Are we at risk of censorship of LGBTQ+/adult material re: U.S. 2025 federal policies?

The short answer to your question is yes. Of course, there is a risk of increased censorship of LGBQT+ and “adult material” in 2025 and beyond for those of you living in the United States.

The worrying trend of banning books in schools and public libraries across the United States will worsen before it gets better. The Comic Book Journal reported in September that:

“The American Library Association's Office of Intellectual Freedom, which tracks book challenges and bans around the U.S., recorded that 378 different graphic novels were threatened with bans or challenges in 2023, with a total of 1,020 total censorship attempts.
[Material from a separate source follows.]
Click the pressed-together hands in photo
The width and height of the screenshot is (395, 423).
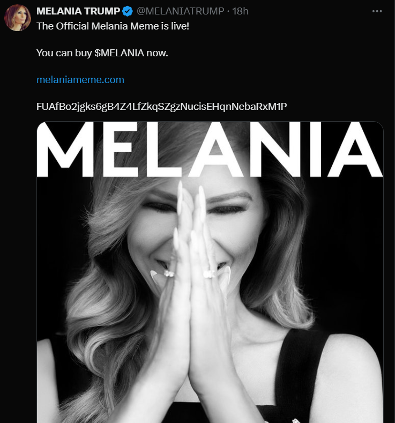[x=196, y=300]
In the last three years, the numbers have seen a huge jump – 2023's total censorship attempts are twenty times what they were just three years ago in 2020.”
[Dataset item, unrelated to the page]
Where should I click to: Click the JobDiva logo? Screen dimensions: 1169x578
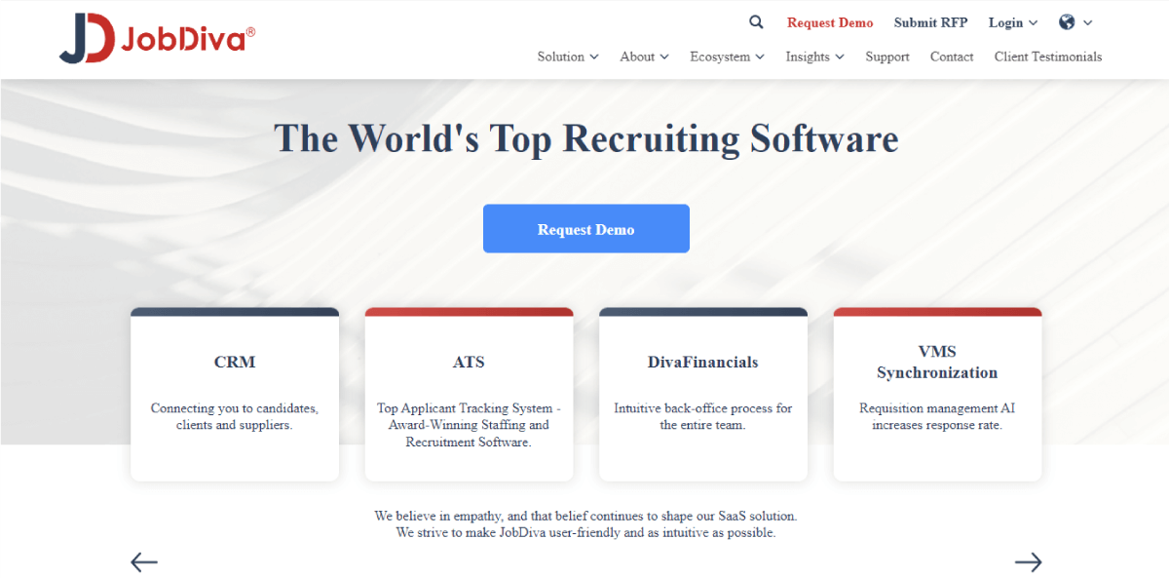(x=157, y=39)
In March last year, The Guardian reported on the recent American Libraries Association report covering all of 2023's known book bans. Amongst other things, the report detailed “Seventeen states [that] saw attempts to ban more than 100 books: Colorado, Connecticut, Florida, Idaho, Illinois, Iowa, Kentucky, Maryland, Missouri, North Carolina, Ohio, Pennsylvania, Tennessee, Texas, Utah, Virginia, and Wisconsin.”

Why is the banning of books so prevalent across American public schools and libraries?

Sadly! The banning of books and the occasional outright burning of them has been a regular occurrence throughout American history. Despite its relatively young age as a country, the USA has been banning books pretty much from the get-go. Think about it this way. The first white Europeans arrived in the country and settled in Jamestown, Virginia in 1607 and these same “Founders” banned their first book in 1637.

The first book ever to be banned in the United States was New English Canaan by Thomas Morton, who established an early colony in Massachusetts where settlers and native people co-existed fairly harmoniously. Morton espoused a more pragmatic approach to colonization with the land's original inhabitants. This was seen as a threat by the Puritan settlers, and Morton was subsequently twice exiled back to England, where he wrote New English Canaan. He was not a white savior of any kind. He was a fur trader and businessman, and most of the book describes the “opportunities” the New World presented to entrepreneurial readers. Nonetheless, his pragmatic views on peaceful co-existence with native people were seen as a threat to the fabric of the new society the Puritans were attempting to build, and he was punished for it.

It is the fear that certain types of ideas, practices, and beliefs can “undermine” the cultural fabric of America that drives book bans. So! It comes as no surprise that graphic novels that depict “non-traditional” romantic and erotic relationships and/or characters who are non-conformist to the hetero-dominant culture will be targeted by censorious organizations and individuals.

While I wish to focus specifically on the type of material that matters to you in your question, I would like to remind everyone that it isn't just LGBTQ+ material that is being banned. Far from it…

The most recent high-profile case of statewide book banning, including comics and manga, happened last year in Tennessee when the state legislature brought in the HB843 mandate. Books in school libraries must be suitable for the age and maturity levels of the students. Some of the types of content deemed inappropriate for school-age children include any type of nudity, “descriptions or depictions of sexual excitement,” excessive violence, and of course, LGBTQ-related subjects.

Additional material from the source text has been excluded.